**Quelle:**
________________________
Kunst und Künstler*innen trennen
Überall auf der Welt gibt es Werke von Banksy. Oder es gibt Werke, die aussehen wie Werken von Banksy und der Stil wurde kopiert und von anderen durchgeführt. Irgenwo da Draußen gibt es eine*n Banksy. Und wenn auch es eine offizielle Vertretung gibt, es möglich ist Banksy eine Email zu schreiben, es eine Art offiziellen Vergnügungspark von Banksy gibt, kaum jemand weiß, wer Banksy ist. Es ist öffentlich nicht bekannt. Es gibt Gerüchte, es gibt Verdachtsmomente und Merkmale die sich einkreisen lassen, aber nichts ist sicher. Banksy könnte neben dir in der Straßenbahn sitzen, dich beim Rewe abkassieren. Banksy könnte eine oder einhundert Personen sein. Selbst das ist nicht klar.
Was klar ist, dass Banksy Kunst gemacht hat. Street Art, im öffentlichen Raum, den Inhalten nach als Protest Kunst gegen bestimmte Bewegungen und Lebensweisen in der Gesellschaft. Manche Werke sind weniger politisch und verändern nur den Raum, wie zum Beispiel die Halteverbotslinie am Bordstein, die zu einer Blume an die Hauswand verlängert wurde. Andere sind sehr deutlich in ihrer Kritik an Polizei und Überwachung. Niemand weiß wer Banksy ist. Sehr viele kennen Werke der Kunstfigur Banksy.
________________________
**Bereitgestelltes Material:**

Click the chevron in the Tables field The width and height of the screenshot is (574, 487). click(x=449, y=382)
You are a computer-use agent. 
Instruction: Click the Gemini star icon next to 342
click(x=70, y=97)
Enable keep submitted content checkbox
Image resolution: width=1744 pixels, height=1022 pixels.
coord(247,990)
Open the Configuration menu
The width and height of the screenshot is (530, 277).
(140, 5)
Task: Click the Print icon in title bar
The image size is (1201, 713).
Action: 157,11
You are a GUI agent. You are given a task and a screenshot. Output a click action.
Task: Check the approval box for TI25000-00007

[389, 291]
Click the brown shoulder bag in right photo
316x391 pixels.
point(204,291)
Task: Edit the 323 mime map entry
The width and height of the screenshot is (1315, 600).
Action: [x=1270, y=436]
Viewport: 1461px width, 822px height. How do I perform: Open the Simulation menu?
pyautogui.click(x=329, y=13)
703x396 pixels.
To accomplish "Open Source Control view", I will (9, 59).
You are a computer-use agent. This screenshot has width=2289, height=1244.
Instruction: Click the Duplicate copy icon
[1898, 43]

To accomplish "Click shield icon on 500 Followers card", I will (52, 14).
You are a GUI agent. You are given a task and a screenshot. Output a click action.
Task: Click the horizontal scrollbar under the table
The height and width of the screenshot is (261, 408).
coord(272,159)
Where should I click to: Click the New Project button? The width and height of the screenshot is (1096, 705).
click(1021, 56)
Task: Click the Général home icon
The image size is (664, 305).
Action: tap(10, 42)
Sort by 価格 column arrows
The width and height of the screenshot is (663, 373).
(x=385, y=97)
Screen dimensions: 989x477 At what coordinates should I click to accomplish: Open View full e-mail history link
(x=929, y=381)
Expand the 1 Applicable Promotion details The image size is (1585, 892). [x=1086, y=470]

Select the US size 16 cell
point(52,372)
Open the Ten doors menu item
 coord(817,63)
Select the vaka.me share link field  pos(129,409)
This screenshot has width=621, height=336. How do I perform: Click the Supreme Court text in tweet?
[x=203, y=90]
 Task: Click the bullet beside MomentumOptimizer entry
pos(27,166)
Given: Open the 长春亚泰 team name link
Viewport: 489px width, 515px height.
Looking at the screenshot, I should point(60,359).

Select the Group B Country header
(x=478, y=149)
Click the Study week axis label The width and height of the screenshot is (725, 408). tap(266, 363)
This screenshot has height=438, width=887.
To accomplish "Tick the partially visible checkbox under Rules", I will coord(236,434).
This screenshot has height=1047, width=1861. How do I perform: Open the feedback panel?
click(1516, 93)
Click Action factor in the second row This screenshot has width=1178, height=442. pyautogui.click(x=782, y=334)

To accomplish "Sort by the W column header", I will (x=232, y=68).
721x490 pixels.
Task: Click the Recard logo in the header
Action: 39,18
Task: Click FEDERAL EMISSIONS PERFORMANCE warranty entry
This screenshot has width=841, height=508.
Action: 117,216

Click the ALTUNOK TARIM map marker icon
________________________
**Aufgabe A:** Welches weniger politische Werk nennt der Text über Banksy als Beispiel?
**Aufgabe B:** Gib aus der Auflistung die Zeilen wortgetreu wieder. Fang bei der Zeile mit „Select the Group B Country header“ an und hör nach der Zeile mit „Action: 39,18“ auf.

**Richtige Antwort A:** Eine Halteverbotslinie am Bordstein, die zu einer Blume an der Hauswand verlängert wurde.

**Richtige Antwort B:**
Select the Group B Country header
(x=478, y=149)
Click the Study week axis label The width and height of the screenshot is (725, 408). tap(266, 363)
This screenshot has height=438, width=887.
To accomplish "Tick the partially visible checkbox under Rules", I will coord(236,434).
This screenshot has height=1047, width=1861. How do I perform: Open the feedback panel?
click(1516, 93)
Click Action factor in the second row This screenshot has width=1178, height=442. pyautogui.click(x=782, y=334)

To accomplish "Sort by the W column header", I will (x=232, y=68).
721x490 pixels.
Task: Click the Recard logo in the header
Action: 39,18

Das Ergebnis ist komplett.